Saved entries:
[Start of Attachment]
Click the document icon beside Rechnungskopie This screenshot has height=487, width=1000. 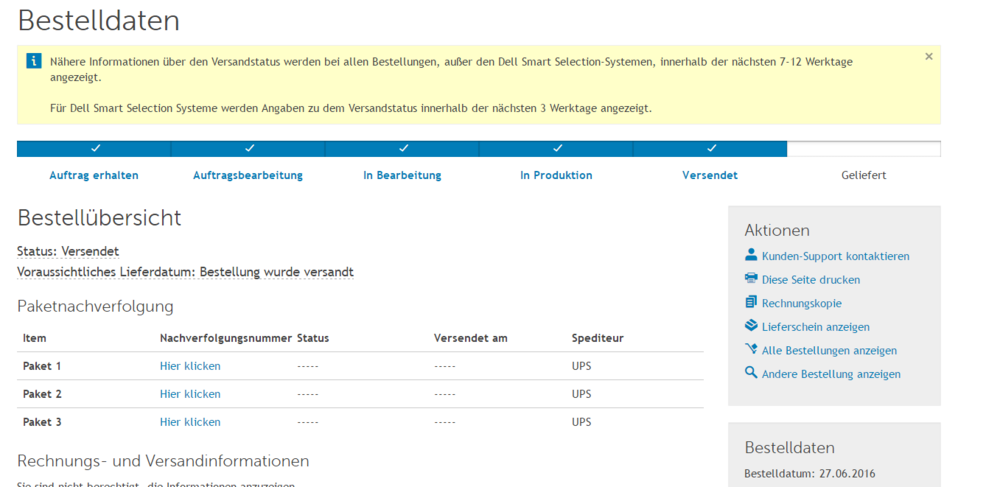pos(751,302)
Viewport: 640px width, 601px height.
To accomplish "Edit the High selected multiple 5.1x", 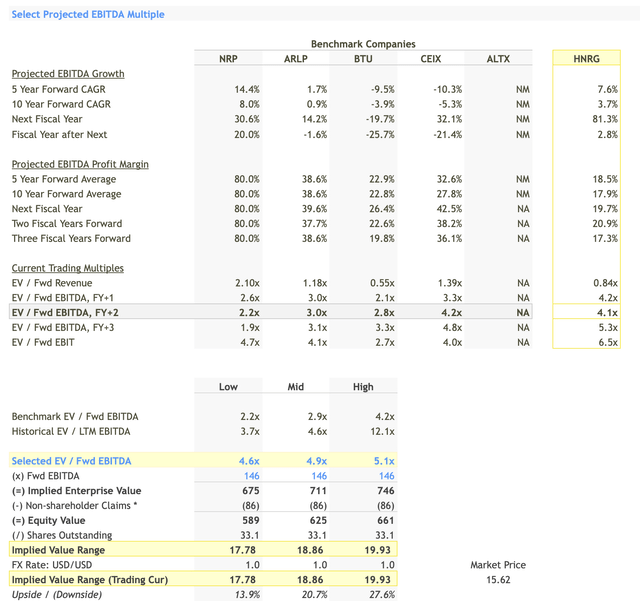I will click(x=384, y=461).
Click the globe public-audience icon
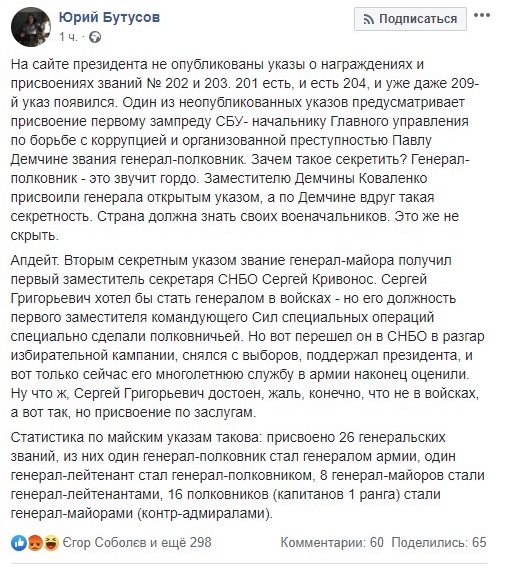 [95, 37]
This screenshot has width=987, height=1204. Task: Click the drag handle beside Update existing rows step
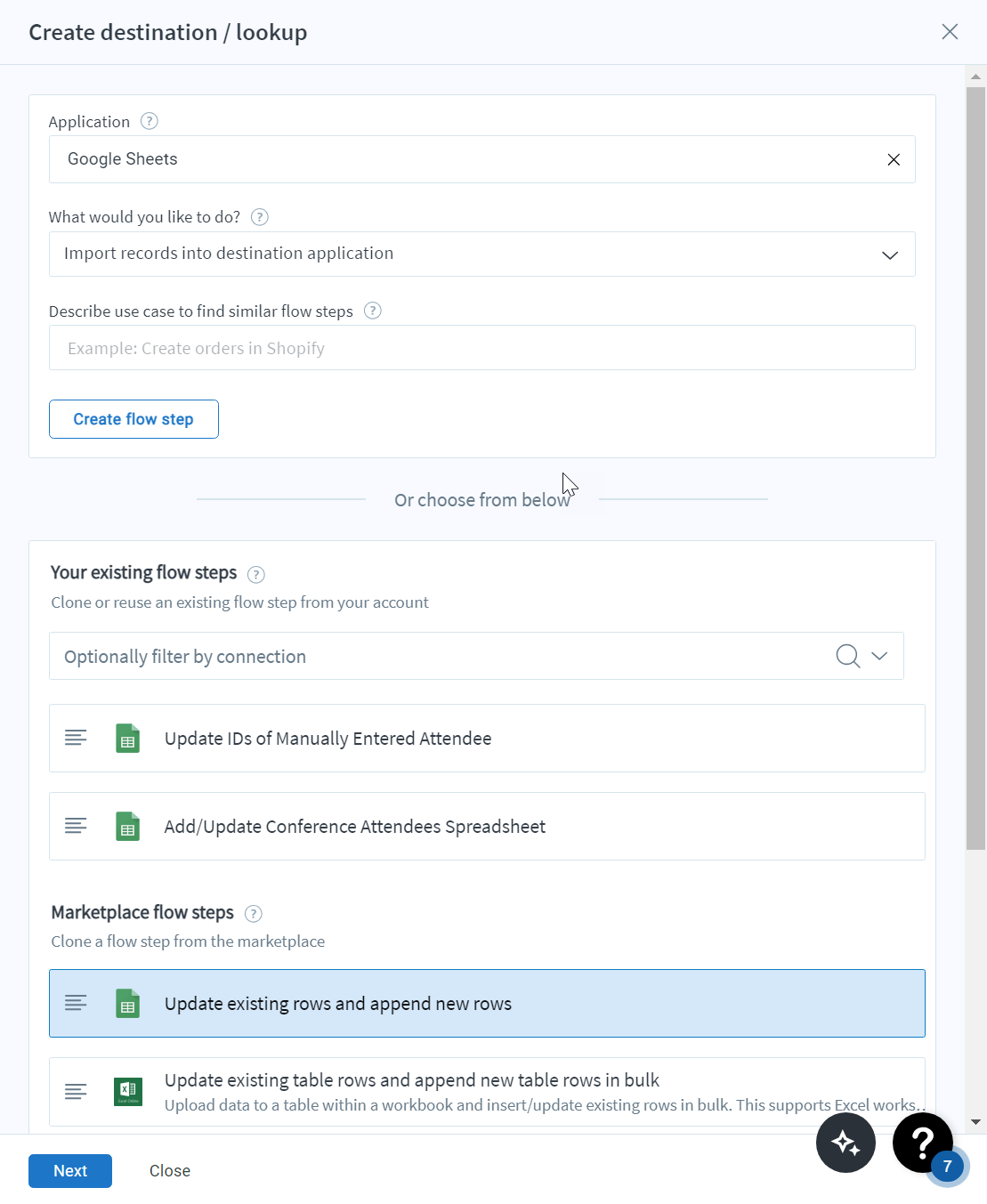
[End of Attachment]
▶ [EXERCISE INSTRUCTIONS]: Leave out the pictures, and retype exactly the lines from the one containing "Click the globe public-audience icon" through the final line of the data.

▶ [RESULT FOR THIS TASK]:
Click the globe public-audience icon
 [95, 37]
This screenshot has width=987, height=1204. Task: Click the drag handle beside Update existing rows step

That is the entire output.